One of those I met at the Paine memorial meeting was Ella Twynan, She had for years been associated with Ambrose Barker, one of the most remarkable figures in the British anarchist movement, an active propagandist for anarchism and atheism from 1880 to 1953. Ella also took joy in the philosophical research into the origins of religion. When Barker founded the Stratford Dialectical and Radical Club in 1880, which introduced Socialism to East London, she had helped in the organising of the horse transport workers (draymen in particular) who for some years, until the disappearance of their trade, grouped in the first anarcho-syndicalist organisation in the country.

I invited Ella to one of my parties. We discussed her memories of the various East London strikes, and the past activists who are never read of in labour histories. Though for years she had been mixing with old-fashioned atheists, whom she referred to as “godbashing parsons”, when she came to talk about the anarchist past she lit up. Barker had been much older than she, and died in his nineties a few years before, and when she was in her eighties her memories went back a long way. She insisted the first anarchist in Britain had been Ambrose Cuddon, who in his Cosmopolitan Review (1861) had brought Chartism, Luddism and Radicalism to its final conclusion. Cuddon had welcomed Bakunin to London after he had sent a letter to his paper. While “firsts” are hard to prove and her memory may have been wrong, she expounded the idea brilliantly.

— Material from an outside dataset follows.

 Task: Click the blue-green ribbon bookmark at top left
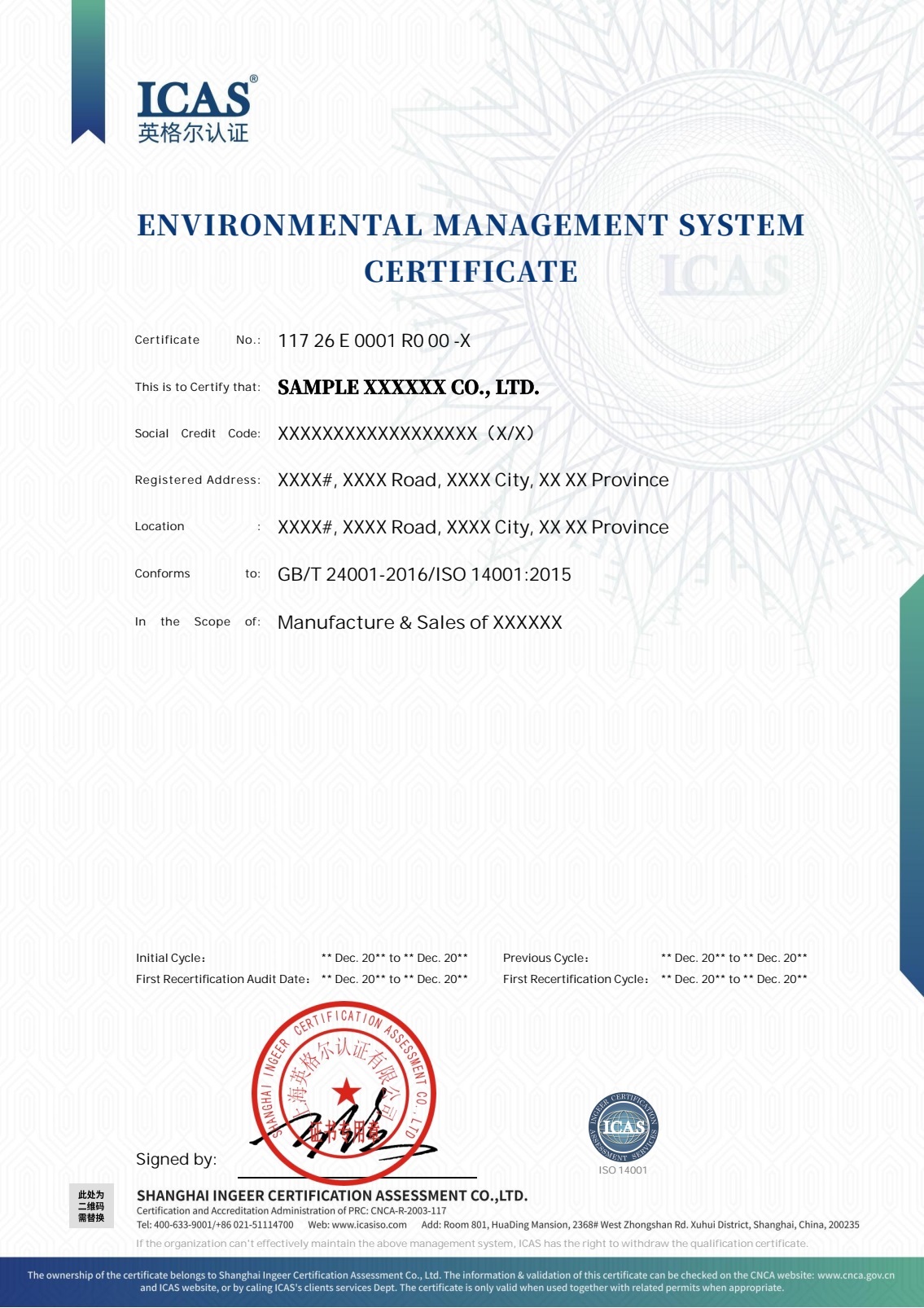(88, 72)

After her death I read that during the First World War she had been to the famous Socialist peace conference in Stockholm and met Rosa Luxembourg on the boat. It was said Ella asked her “Is Bebel a good man?” Rosa’s comment afterwards was “How stupid can that woman be?” On the other hand, as Ella did not speak German other than a word or two and Rosa did not speak English at all, any enquiry Ella made of a German delegate was bound to be in simple words, and August Bebel had been heralded as leader of the Social Democracy. If that remark be true, I am inclined to wonder how intelligent Rosa Luxembourg was.

Bookselling, or the lack of

Keeping a bookshop, especially dealing with a mixture of new, second hand and antiquarian, can be pleasant when one starts with sufficient capital. It is even more pleasant when it keeps you and one can chat with customers discussing the various topics of their interest. It tends to be frustrating when you have to keep it and scrape the barrel daily to keep it going. The old type of bookshop was doomed anyway: I used to exchange remainders with a dear old bookseller named Steele, whose second-hand bookshop just opposite St. Paul’s Cathedral delighted hundreds of City workers daily.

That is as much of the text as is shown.